Reading images fast: list comprehension vs for loop

Hi,

I’m looking for the fastest way to read a folder of same-size images into an NDArray. Surprisingly, using a for loop of concats is 3x faster than doing a list comprehension. Any idea why? Any suggestion of fast technique for that?
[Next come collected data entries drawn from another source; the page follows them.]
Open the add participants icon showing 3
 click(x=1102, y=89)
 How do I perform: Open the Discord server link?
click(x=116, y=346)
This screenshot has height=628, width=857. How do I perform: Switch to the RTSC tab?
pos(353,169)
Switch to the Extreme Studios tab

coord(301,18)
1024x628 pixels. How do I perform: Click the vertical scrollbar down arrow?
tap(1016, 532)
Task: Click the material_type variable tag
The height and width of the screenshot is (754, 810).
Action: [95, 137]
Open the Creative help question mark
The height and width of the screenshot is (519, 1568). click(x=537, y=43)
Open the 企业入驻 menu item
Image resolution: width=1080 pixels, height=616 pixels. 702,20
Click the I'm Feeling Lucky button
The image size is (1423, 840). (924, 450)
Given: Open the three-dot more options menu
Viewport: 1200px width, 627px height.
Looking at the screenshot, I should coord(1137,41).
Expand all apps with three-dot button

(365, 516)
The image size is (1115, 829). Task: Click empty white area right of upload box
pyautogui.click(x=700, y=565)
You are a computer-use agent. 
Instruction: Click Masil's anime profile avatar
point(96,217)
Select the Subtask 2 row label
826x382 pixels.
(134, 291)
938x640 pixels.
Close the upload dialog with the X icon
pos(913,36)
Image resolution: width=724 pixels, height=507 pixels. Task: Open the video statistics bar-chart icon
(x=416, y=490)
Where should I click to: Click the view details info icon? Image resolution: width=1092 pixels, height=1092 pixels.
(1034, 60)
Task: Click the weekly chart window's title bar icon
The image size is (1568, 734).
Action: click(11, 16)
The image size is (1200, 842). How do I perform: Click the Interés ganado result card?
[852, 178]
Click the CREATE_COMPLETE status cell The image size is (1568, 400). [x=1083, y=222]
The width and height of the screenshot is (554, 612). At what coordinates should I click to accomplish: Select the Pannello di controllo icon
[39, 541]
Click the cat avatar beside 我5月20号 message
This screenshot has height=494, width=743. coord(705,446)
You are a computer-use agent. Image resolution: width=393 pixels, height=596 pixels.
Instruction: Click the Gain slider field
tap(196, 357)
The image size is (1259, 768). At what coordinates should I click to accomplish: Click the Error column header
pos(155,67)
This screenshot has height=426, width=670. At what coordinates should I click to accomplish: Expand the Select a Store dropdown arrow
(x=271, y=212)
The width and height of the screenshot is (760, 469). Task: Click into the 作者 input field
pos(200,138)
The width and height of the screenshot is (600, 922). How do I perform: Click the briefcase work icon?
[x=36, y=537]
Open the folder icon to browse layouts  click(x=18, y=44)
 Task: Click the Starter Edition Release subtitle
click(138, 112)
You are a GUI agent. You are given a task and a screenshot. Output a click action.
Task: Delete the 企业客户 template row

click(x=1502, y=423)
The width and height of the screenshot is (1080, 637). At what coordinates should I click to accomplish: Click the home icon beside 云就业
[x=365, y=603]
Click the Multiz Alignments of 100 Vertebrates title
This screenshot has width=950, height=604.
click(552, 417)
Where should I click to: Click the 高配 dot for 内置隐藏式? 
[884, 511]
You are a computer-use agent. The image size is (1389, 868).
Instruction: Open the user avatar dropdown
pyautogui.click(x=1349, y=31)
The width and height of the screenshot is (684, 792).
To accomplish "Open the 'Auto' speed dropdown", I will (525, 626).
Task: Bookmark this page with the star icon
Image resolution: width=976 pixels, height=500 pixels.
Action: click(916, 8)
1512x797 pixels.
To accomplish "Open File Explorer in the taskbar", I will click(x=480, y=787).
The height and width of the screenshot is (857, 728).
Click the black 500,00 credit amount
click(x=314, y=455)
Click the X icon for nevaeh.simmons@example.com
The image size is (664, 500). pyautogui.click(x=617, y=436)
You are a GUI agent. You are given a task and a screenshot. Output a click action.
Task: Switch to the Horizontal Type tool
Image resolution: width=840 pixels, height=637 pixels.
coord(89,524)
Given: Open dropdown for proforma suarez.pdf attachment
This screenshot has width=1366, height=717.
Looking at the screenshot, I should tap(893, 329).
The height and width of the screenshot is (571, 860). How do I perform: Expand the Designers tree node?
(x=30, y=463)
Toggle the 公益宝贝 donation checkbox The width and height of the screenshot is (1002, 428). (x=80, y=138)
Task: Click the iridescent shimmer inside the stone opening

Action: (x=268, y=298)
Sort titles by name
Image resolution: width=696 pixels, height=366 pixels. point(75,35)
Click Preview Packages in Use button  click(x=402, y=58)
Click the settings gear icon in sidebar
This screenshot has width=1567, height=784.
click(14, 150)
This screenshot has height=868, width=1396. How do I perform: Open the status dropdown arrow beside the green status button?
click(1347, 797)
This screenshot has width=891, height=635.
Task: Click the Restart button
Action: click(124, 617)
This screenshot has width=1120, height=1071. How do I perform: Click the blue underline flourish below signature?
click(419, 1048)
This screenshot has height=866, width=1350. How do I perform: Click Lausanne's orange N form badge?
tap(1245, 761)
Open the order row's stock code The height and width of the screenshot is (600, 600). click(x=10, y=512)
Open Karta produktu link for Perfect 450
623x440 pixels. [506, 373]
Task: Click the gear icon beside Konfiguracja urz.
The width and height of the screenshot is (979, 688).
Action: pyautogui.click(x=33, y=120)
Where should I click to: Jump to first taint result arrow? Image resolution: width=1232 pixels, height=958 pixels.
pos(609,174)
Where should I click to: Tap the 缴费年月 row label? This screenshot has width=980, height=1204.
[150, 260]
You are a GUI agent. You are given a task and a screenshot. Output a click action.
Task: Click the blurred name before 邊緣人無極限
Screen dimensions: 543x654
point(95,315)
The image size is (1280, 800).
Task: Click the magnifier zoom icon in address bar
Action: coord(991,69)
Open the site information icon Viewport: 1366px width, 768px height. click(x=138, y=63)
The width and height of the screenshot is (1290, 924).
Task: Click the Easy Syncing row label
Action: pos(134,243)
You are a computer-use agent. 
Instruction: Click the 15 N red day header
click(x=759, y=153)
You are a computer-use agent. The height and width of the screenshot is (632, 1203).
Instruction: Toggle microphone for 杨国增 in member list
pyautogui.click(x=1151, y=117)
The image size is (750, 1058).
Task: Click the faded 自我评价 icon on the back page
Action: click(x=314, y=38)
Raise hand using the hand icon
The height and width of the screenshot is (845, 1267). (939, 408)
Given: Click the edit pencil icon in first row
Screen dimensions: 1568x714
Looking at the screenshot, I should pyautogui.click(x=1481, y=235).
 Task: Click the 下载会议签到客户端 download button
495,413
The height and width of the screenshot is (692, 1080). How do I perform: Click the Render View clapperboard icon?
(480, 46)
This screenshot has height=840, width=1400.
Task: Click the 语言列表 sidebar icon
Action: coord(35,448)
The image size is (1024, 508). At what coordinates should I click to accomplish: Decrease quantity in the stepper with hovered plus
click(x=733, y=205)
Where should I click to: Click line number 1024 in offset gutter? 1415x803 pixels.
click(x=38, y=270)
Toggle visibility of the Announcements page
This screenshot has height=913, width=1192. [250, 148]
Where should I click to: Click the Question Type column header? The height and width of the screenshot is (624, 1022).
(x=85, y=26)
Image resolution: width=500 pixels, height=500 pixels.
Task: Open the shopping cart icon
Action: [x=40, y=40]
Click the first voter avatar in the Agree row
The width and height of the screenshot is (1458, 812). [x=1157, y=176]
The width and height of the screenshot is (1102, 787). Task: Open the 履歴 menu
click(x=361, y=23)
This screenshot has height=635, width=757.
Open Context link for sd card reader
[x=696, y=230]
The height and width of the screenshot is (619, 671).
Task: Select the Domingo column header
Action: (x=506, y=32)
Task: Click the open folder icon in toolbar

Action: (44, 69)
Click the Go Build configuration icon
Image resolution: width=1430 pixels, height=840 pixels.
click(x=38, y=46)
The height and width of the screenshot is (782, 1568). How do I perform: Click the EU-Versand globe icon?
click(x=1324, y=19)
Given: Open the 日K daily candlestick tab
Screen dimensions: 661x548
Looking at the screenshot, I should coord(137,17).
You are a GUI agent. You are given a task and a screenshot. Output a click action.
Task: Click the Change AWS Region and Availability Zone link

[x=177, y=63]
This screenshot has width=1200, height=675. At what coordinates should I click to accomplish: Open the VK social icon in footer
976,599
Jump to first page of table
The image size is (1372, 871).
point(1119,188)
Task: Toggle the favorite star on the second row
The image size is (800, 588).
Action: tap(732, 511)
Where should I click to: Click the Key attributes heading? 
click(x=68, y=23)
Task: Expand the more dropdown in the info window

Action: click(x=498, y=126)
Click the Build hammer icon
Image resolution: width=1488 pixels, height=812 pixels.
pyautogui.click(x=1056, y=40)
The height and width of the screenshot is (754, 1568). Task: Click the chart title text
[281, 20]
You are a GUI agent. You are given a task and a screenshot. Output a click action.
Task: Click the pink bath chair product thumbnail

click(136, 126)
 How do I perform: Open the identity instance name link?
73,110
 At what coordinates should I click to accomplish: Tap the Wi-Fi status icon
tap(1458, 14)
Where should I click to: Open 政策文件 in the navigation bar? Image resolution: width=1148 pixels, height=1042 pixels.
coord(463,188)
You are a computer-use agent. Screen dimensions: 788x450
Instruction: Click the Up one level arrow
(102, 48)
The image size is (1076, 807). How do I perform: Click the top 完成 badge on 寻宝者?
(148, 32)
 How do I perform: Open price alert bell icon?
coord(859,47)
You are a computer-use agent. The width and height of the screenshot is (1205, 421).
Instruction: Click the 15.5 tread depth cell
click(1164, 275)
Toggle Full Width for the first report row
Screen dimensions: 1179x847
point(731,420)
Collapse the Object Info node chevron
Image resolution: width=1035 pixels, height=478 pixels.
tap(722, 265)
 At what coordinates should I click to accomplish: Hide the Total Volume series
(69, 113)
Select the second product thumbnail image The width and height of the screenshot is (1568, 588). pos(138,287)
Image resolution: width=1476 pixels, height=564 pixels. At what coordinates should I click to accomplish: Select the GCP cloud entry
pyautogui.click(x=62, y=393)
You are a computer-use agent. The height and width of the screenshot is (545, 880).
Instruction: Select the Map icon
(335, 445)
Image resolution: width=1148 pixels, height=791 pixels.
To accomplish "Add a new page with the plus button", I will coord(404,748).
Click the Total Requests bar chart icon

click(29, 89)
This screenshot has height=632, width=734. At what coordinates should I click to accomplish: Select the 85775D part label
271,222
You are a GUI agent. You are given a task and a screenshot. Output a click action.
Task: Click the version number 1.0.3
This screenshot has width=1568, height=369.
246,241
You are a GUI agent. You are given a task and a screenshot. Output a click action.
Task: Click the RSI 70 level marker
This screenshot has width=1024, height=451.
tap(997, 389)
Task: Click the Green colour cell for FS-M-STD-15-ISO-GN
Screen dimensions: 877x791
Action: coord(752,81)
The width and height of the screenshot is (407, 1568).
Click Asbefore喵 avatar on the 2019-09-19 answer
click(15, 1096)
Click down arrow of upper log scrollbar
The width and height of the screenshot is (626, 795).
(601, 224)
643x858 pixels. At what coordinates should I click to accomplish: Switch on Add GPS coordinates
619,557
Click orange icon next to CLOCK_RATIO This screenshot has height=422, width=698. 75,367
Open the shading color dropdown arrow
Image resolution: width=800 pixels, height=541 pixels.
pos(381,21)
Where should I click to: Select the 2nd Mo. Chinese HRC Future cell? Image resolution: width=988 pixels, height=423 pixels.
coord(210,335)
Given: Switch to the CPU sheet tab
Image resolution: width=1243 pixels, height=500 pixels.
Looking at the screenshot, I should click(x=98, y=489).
Idea 1: For Loop of concats (100ms)

ims = (mxim.imread(batch_path + '/' + piclist[0])
       .expand_dims(0)  # Create an extra dim for the concat
       .as_in_context(ctx))

for picname in piclist[1:]:
    pic = mxim.imread(batch_path + '/' + picname).expand_dims(0)
    ims = nd.concat(ims, pic.as_in_context(ctx), dim=0)
    
nd.waitall()

Idea 2: list comprehension (320ms)

ims = nd.concat(
    *[mxim.imread(batch_path + '/' + pic).expand_dims(0) for pic in piclist],
    dim=0).as_in_context(ctx)

nd.waitall()

Turns out the list comprehension on the GPU is actually even faster (vs concatenating on CPU and sending the whole concat after)

85ms:

ims = [mxim.imread(batch_path + '/' + pic).expand_dims(0).as_in_context(ctx) for pic in piclist]
ims = nd.concat(*ims, dim=0)